# Understanding Pijul file graphs and change files

Posted on <b><time id="post-date">2023-10-19</time></b>.

<p id="post-excerpt">
Pijul represents files internally as graphs, but how does it actually work?
</p>

This document is meant to give a broad, general understanding of
Pijul's representation of files in a repository, and how changes are
modeled. The goal is to develop the reader's intuition about the way
that Pijul internally represents files and keep track of their states.

NOTE: This is a work in progress, and will updated from time to time.

## Files and directories in a repo as graphs.

A Pijul repository tracks files and folders, and changes to those. The
way it does that is by modeling those objects as a graph.

<!--
[this bit should explain how the graph model works...]
-->

## Change files

Change files consist of three parts:

 1. bits that are hashed
 2. bits that aren't hashed
 3. raw byte contents (also hashed, its hash is included as a field in part 1)

Key insight: a change file is *not* a patch or diff in the sense that
git or other diff tools might produce. A change file contains contains
precise changes to an existing collection-of-files-as-a-graph (call it
"repo-graph" for short).

For example: a change file never contains deleted text (like deleted
lines that might appear in a unified diff). A change file may refer to
content introduced by other changes and indicate parts that should be
marked deleted in the repo-graph. In other words, a change file never
contains deleted text, only references to text to delete.

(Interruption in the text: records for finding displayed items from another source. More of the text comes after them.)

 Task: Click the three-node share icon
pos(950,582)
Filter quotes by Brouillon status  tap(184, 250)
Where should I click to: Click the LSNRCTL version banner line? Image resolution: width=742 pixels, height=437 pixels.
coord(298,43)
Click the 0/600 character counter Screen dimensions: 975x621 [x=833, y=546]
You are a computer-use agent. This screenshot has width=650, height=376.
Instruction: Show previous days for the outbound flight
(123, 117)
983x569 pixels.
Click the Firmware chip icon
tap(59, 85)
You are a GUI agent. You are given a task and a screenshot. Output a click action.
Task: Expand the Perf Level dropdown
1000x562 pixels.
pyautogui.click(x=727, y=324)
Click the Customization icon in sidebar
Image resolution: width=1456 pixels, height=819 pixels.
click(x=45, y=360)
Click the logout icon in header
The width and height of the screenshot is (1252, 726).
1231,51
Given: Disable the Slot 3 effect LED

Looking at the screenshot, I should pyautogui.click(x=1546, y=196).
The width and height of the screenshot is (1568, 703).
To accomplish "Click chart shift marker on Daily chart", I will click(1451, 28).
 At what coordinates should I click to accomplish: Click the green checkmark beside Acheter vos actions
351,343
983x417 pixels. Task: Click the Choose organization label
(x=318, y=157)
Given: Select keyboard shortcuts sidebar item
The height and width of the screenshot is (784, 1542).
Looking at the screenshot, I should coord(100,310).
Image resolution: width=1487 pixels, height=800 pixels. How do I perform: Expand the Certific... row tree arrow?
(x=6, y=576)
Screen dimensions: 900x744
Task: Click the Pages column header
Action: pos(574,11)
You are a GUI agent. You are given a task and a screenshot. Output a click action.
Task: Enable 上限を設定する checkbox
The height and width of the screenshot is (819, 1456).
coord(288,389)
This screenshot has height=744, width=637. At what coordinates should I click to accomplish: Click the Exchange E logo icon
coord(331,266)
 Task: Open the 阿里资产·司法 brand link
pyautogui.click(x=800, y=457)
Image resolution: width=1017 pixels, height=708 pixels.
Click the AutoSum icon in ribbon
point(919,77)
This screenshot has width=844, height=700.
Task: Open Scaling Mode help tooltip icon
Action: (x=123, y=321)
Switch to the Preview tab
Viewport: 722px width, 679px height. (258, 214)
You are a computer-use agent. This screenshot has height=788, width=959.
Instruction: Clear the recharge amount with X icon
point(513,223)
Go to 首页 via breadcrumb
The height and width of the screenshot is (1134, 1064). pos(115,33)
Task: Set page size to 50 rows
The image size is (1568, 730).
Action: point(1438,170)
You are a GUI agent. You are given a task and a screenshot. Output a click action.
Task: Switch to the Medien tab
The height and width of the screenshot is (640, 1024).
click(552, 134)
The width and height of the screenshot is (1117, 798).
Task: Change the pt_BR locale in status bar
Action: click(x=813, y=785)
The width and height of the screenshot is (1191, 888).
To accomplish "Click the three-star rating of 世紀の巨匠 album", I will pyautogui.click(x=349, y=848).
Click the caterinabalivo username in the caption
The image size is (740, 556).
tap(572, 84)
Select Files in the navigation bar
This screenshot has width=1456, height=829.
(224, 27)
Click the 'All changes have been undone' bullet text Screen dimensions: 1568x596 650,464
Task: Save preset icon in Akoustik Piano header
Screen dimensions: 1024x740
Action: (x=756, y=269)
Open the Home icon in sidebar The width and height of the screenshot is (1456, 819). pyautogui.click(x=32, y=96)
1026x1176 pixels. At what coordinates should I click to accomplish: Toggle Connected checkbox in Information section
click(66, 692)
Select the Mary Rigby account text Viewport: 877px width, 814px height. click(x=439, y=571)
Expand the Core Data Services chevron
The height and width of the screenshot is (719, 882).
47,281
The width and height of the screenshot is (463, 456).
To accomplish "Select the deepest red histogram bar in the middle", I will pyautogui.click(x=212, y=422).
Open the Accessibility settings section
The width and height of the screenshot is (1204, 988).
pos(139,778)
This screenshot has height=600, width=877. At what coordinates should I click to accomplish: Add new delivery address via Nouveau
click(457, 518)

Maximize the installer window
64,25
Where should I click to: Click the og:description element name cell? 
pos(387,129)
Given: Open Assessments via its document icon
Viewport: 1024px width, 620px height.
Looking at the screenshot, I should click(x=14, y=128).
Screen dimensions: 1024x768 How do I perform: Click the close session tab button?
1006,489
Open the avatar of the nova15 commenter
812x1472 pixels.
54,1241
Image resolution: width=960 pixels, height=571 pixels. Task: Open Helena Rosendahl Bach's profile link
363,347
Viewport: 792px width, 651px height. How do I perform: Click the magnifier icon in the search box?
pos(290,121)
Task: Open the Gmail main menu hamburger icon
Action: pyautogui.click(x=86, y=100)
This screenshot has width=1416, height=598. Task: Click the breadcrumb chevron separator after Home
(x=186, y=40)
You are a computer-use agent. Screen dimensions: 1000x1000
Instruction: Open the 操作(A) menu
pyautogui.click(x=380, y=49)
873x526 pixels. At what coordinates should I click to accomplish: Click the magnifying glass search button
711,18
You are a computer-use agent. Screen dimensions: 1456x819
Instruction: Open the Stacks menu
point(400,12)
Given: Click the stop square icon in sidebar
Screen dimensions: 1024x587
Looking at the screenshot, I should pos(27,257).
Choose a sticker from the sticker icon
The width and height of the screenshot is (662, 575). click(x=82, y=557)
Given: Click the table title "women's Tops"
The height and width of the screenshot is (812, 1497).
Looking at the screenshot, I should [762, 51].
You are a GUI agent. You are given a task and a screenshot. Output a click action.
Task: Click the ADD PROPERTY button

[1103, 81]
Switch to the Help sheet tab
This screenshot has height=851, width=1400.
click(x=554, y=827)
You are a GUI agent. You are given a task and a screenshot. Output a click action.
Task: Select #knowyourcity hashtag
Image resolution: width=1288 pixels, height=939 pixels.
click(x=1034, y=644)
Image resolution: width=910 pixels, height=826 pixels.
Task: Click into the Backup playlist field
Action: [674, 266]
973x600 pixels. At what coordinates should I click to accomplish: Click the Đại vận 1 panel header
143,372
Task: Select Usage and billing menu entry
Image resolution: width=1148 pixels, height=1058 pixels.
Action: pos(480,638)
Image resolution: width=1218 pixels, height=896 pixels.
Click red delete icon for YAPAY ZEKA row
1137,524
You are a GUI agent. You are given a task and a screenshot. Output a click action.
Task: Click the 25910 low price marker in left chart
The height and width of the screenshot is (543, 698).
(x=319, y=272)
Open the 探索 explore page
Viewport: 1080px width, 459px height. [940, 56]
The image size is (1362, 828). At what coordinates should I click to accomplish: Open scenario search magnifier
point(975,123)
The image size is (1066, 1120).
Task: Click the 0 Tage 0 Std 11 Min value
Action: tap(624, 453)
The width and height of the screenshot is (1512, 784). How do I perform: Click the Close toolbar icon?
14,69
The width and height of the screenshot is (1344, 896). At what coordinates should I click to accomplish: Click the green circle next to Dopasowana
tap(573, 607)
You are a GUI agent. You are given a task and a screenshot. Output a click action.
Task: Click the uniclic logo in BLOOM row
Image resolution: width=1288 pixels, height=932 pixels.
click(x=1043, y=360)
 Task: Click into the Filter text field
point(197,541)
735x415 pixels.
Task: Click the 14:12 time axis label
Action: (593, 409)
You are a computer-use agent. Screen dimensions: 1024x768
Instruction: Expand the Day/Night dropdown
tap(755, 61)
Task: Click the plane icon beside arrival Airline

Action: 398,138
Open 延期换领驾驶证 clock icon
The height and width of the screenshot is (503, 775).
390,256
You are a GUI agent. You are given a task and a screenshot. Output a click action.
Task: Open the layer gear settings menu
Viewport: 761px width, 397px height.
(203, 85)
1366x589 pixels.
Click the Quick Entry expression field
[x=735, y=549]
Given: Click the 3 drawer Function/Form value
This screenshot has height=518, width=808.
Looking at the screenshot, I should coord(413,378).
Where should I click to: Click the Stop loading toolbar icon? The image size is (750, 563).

Conversely, a given change file in isolation may only contain
text/content that is being added to the existing repo-graph.

## Initial graph

The initial graph is empty so there's not really much to show, the
repository graph can essentially be thought of as containing just a
single root node:

<div style="text-align: center">

![Root node](/ani/root.png)

</div>

This node is not introduced by any changes, it exist only in the
internal Pijul graph structure to anchor new graph nodes. Running
`pijul debug` on an empty repository produces no graph output.

## Adding files

The only thing we can really do with an empty repository is to begin
adding files to it. To do that, we create a file, add some contents to
it, run `pijul add <file>`, then `pijul record -m <message>`.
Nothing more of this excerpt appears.